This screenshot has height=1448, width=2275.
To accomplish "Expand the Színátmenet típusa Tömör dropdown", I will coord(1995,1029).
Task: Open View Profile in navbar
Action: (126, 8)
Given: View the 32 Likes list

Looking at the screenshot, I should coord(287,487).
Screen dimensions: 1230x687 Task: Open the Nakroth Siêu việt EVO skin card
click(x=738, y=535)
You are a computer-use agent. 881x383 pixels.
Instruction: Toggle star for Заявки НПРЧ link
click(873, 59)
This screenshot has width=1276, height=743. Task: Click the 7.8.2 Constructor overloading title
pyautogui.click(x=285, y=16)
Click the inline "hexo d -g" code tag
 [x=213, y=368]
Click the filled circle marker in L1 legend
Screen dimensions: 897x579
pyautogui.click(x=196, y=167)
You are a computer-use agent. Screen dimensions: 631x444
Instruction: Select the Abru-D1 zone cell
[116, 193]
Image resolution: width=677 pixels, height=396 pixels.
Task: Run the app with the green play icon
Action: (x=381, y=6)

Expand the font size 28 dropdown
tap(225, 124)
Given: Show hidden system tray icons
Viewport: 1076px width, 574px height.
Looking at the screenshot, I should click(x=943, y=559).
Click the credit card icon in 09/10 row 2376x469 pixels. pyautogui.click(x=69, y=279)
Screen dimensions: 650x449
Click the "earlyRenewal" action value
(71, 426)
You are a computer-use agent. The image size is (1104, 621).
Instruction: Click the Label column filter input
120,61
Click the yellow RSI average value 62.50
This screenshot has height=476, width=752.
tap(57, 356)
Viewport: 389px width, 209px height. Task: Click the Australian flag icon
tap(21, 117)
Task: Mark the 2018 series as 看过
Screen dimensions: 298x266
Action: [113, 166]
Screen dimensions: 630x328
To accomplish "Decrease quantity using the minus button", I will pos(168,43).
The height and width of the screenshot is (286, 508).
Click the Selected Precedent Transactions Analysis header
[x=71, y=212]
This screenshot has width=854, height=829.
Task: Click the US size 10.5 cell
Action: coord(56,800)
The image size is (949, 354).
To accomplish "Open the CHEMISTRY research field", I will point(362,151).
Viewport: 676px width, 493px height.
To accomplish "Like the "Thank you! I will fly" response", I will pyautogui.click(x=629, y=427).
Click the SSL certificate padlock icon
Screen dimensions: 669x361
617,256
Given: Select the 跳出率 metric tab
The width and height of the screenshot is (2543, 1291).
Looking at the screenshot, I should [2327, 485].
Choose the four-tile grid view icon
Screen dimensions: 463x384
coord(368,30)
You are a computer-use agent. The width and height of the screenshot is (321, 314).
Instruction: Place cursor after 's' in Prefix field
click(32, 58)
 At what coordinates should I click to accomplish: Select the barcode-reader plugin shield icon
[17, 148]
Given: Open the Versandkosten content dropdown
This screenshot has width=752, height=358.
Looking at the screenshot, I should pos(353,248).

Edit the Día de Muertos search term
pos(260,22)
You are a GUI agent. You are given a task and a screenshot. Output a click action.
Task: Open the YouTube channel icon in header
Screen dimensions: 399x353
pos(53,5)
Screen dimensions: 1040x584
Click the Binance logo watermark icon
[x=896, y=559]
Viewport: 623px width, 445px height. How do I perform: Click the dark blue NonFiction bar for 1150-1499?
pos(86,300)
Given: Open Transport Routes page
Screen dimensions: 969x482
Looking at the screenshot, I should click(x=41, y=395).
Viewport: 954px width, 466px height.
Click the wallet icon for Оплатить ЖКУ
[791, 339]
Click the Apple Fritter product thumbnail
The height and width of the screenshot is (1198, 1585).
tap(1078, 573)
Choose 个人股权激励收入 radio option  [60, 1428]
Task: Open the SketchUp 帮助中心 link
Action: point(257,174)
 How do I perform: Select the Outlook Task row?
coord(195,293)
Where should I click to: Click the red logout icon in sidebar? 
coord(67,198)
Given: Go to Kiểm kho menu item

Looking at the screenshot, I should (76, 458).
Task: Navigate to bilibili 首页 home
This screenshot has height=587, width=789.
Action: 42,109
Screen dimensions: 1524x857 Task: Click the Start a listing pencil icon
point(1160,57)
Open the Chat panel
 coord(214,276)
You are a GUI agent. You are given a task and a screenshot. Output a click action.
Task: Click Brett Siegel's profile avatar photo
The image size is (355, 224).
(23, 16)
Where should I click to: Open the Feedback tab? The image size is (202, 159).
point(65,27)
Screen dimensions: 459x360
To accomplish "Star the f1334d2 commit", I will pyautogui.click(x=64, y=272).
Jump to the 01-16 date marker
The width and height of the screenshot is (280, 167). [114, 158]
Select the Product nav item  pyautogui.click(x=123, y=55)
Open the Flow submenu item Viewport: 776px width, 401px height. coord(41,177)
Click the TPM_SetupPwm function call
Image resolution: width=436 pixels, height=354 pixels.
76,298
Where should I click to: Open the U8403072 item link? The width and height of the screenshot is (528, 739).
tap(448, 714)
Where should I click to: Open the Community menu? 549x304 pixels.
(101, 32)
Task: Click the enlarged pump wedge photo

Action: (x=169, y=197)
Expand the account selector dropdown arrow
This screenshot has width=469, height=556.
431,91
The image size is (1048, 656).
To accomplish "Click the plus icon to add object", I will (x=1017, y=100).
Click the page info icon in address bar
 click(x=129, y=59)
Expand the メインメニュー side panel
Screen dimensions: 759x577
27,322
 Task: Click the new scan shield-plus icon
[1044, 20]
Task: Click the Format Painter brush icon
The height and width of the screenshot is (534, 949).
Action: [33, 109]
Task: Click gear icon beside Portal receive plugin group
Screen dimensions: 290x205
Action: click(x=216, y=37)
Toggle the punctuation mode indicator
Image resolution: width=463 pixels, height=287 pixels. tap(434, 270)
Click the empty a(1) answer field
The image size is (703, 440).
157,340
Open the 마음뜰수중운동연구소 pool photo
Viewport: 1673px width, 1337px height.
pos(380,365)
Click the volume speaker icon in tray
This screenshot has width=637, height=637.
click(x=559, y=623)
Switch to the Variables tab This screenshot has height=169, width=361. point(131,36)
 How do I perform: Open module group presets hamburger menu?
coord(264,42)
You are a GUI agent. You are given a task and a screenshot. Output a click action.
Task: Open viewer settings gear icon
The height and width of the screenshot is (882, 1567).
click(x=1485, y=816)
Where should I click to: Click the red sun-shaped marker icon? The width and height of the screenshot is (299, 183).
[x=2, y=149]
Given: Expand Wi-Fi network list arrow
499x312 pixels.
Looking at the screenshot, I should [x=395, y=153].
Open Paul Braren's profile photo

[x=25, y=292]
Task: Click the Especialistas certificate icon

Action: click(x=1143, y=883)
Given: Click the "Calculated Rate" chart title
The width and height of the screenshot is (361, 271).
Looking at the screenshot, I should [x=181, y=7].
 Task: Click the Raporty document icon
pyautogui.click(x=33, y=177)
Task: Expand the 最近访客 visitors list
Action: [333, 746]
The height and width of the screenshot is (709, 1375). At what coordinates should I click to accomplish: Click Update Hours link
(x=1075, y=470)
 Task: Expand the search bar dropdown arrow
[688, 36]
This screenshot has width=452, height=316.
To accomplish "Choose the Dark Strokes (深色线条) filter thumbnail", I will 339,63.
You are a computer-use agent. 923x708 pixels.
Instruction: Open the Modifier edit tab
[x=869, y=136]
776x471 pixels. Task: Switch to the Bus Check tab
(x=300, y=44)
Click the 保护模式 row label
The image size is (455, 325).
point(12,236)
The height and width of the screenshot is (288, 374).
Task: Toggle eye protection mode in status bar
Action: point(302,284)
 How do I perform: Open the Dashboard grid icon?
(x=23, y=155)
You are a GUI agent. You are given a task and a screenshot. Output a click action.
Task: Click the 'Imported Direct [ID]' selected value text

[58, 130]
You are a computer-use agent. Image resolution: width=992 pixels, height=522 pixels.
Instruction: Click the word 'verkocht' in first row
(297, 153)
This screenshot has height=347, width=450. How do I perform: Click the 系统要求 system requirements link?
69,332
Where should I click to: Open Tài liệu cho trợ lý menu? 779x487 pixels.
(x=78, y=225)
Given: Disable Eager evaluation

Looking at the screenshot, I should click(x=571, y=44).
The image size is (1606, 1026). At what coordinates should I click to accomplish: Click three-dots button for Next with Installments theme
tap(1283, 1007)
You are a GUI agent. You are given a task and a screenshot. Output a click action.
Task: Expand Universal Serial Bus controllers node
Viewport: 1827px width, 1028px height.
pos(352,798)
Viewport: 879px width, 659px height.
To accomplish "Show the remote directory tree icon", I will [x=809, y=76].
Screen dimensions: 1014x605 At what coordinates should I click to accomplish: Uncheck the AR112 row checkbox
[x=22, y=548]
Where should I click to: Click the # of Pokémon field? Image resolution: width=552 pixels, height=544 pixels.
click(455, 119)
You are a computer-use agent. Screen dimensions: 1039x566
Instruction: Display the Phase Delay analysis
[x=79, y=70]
*****
:: Your objective ::
Change "Bus Check" to "Bus Monitor" in the items, starting at the line containing "The height and width of the screenshot is (709, 1375)." and ending at the line containing "tap(1283, 1007)". Give back only those lines, with nothing else altered.

:: Solution for this problem ::
The height and width of the screenshot is (709, 1375). At what coordinates should I click to accomplish: Click Update Hours link
(x=1075, y=470)
 Task: Expand the search bar dropdown arrow
[688, 36]
This screenshot has width=452, height=316.
To accomplish "Choose the Dark Strokes (深色线条) filter thumbnail", I will 339,63.
You are a computer-use agent. 923x708 pixels.
Instruction: Open the Modifier edit tab
[x=869, y=136]
776x471 pixels. Task: Switch to the Bus Monitor tab
(x=300, y=44)
Click the 保护模式 row label
The image size is (455, 325).
point(12,236)
The height and width of the screenshot is (288, 374).
Task: Toggle eye protection mode in status bar
Action: point(302,284)
 How do I perform: Open the Dashboard grid icon?
(x=23, y=155)
You are a GUI agent. You are given a task and a screenshot. Output a click action.
Task: Click the 'Imported Direct [ID]' selected value text

[58, 130]
You are a computer-use agent. Image resolution: width=992 pixels, height=522 pixels.
Instruction: Click the word 'verkocht' in first row
(297, 153)
This screenshot has height=347, width=450. How do I perform: Click the 系统要求 system requirements link?
69,332
Where should I click to: Open Tài liệu cho trợ lý menu? 779x487 pixels.
(x=78, y=225)
Given: Disable Eager evaluation

Looking at the screenshot, I should click(x=571, y=44).
The image size is (1606, 1026). At what coordinates should I click to accomplish: Click three-dots button for Next with Installments theme
tap(1283, 1007)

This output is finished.